#### DIRECTION:
Copy the rows from the one containing "will tap(776, 25)." through the last row, swapping "Filled area" for "Shaded area" and leaving everything else unchanged.

== PROVIDED INFORMATION

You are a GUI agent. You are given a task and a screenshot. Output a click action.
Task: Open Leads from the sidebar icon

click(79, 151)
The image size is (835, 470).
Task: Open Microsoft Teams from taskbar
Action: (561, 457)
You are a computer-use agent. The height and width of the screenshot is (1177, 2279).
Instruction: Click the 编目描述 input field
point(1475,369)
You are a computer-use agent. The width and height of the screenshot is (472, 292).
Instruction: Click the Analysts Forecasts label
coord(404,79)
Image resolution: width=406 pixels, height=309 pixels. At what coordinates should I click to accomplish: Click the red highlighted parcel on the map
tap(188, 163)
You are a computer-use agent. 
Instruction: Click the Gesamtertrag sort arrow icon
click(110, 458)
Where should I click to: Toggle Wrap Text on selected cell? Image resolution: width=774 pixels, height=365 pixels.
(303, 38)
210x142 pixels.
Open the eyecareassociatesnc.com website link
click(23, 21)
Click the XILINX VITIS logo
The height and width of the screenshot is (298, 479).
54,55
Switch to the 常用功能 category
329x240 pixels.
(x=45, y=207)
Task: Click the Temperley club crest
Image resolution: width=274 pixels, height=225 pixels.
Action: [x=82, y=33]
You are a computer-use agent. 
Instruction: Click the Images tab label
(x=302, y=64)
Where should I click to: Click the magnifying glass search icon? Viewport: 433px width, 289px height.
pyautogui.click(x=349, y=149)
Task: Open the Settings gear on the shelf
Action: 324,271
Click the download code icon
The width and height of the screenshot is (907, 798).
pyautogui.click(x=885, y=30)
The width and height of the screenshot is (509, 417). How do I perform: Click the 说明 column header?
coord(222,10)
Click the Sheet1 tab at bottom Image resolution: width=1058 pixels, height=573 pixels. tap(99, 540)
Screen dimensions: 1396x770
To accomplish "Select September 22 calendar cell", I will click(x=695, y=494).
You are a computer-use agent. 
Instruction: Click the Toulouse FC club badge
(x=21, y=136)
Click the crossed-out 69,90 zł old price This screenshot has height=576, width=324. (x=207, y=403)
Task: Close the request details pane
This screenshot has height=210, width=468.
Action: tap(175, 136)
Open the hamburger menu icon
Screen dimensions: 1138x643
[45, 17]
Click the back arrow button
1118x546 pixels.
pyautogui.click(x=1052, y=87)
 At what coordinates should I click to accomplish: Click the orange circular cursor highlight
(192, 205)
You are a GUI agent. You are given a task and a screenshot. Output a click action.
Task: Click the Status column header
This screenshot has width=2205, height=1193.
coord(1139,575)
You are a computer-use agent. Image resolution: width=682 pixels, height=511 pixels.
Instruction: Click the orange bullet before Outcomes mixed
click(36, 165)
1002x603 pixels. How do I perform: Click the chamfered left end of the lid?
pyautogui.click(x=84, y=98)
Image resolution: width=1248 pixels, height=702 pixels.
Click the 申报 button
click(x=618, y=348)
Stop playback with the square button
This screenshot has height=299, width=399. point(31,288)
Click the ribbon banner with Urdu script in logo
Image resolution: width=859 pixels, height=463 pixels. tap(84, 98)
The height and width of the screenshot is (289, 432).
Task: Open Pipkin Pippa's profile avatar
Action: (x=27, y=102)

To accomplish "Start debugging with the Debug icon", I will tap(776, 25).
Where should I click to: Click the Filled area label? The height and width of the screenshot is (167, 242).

====

#### WRITTEN ANSWER:
To accomplish "Start debugging with the Debug icon", I will tap(776, 25).
Where should I click to: Click the Shaded area label? The height and width of the screenshot is (167, 242).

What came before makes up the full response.